Gypsy in Amber
- First edition
- Author: Martin Cruz Smith
- Published: January 1, 1971, by (publ. Putnam)
- Media type: Print
- Pages: 192 pages
- ISBN: 0-399-10386-4
- Followed by: Canto for a Gypsy

= Gypsy in Amber =

1971 mystery novel by Martin Cruz Smith

Gypsy in Amber is a 1971 mystery novel by the American novelist Martin Cruz Smith as "Martin Smith". It was first published on January 1, 1971, by Putnam and was Smith's second novel and first mystery novel. It was nominated for an Edgar Award.

==Plot summary==
The story's protagonist is Romano Grey, a gypsy antique expert who is pulled into a murder investigation when one of his friends dies in an automobile accident and is posthumously accused of the murder of a girl whose body, neatly sliced into six pieces, is found at the scene of the accident.

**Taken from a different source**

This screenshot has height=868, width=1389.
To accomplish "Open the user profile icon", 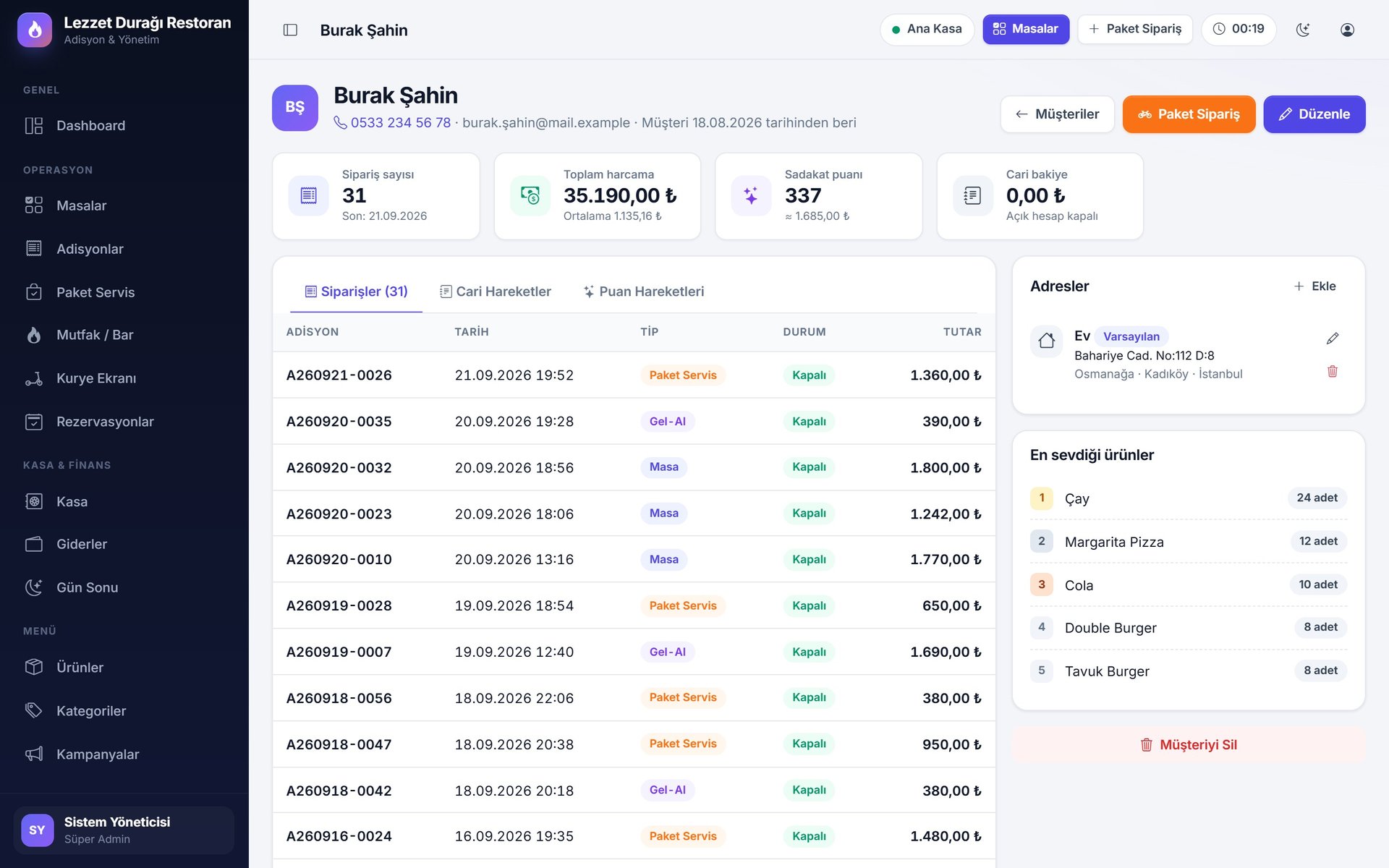I will [x=1347, y=30].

Grey reappears in Canto for a Gypsy, published in 1972.

==Reception==
The Montreal Gazette gave a positive review for the work, calling it "captivating".

==Adaptation==
The novel was optioned for a television series in 1974 with the title Roman Grey. A pilot episode was filmed but not picked up for a full series. The pilot episode was shown as a TV movie entitled The Art of Crime and was poorly received.